На следующий день были назначены очередные состязания, но уже попроще, чтобы дать остальным мужчинам доступ к мэзам. Во дворе сооружали нечто вроде полосы препятствий; мужики работали, а подростки бегали вокруг с возбужденным видом и скорее мешали, чем помогали. Заметив мальчика лет пяти, я так и встала. Маленьких детей в этом мире я видела совсем мало, из чего складывалось ложное впечатление, что дети здесь вовсе не рождаются.
Ребенок посмотрел на меня с любопытством, и я тут же опустила стеклышко. Как можно рожать детей, как можно приводить их в этот проклятый злой мир? Ах, Лена, никогда мне тебя не понять… Флана потянула меня за собой, и я выкинула эти мысли из головы.
Нам повезло, мы каким-то образом сумели более-менее незамеченными пройти через двор. Башню гуи я видела много раз и, когда обзавелась стеклышком, разглядела, как она устроена. Внизу – сплошная каменная кладка, а вверху уже куда больше открытого пространства. Этажи-ярусы сооружены таким образом, чтобы через них удобно было влетать и вылетать гуи, и закрываются прочными решетками, а на ночь, изнутри, еще и деревянными панелями, то есть стен, как таковых, нет, только опоры, крепления для решеток, панели, перегородки. Каждое утро можно видеть, как вылетает один из дежурных всадников на гуи; завтра очередь Фланы.
Чем ближе мы подходили к башне, тем беспокойнее я становилась. Гуи… я по-прежнему знаю о них очень мало, помню лишь то, что они очень умны и очень опасны.

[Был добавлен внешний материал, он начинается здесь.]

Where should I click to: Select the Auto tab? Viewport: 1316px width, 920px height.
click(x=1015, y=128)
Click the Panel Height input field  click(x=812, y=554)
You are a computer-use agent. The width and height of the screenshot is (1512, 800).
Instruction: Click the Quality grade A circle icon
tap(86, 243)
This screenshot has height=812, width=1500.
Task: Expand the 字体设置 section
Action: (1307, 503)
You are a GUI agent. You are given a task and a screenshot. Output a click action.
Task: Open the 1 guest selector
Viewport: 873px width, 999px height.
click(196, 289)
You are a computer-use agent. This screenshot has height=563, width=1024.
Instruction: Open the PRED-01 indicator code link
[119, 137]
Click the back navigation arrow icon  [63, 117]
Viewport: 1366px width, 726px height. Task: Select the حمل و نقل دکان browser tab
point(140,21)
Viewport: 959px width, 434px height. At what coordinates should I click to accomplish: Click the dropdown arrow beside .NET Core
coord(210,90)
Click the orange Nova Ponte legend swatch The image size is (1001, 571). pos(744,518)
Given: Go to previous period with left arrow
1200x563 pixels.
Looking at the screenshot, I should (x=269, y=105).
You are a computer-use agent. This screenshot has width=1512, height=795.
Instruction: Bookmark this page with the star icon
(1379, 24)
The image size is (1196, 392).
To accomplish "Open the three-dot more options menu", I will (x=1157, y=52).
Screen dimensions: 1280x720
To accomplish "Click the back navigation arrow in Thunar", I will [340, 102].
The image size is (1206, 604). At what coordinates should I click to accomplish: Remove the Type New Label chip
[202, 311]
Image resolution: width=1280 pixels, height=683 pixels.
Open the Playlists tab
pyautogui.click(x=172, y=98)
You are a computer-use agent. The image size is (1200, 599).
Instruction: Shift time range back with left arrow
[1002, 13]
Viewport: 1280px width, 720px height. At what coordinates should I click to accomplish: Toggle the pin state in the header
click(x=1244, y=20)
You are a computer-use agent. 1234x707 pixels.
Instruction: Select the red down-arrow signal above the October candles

Зен много рассказывал о том, как надо красть яйца гуи, как спасаться от гуи, но только в общих чертах обрисовал, что за создания гуи сами по себе.
По рассказам я решила, что прирученные гуи и дня не могут прожить без своего хозяина, но Флана месяц на кухне отрабатывала без разрешения подниматься в башню, да и Вазраг был отправлен подальше без своего пернатого. Это значит, птички вполне могут обходиться и без всадника. Я спросила у Фланы об этом, и девушка рассказала, что взрослые гуи очень самостоятельные. Они знают, где их «гнездо», где можно охотиться, а где нельзя, и удержать их взаперти надолго невозможно: орать будут так, что сами сойдут с ума и всех вокруг сведут. Гуи должны быть свободны, и только на ночь решетки в башне закрывают. Но днем любая птичка может улететь, и никто не дает гарантий, что она вернется: на гуи может напасть другой гуи, дикий, или птичка может обнаружить полового партнера и заняться устройством личной жизни (в таких случаях гуи считается потерянным).
— … Хорошего всадника гуи никогда не бросит, — заявила Флана с уверенностью, что она-то уж точно является хорошим всадником. — У нас с Хинто сильная связь, я его выкармливала, когда он был еще совсем махоньким. Жить без него не смогу, он мое все! Бывает, летим, и я прям это, сливаюсь с ним в одно, и дышать забываю, до того хорошо! Отними у меня Хинто, небо, полет – и я тотчас скукожусь и умру!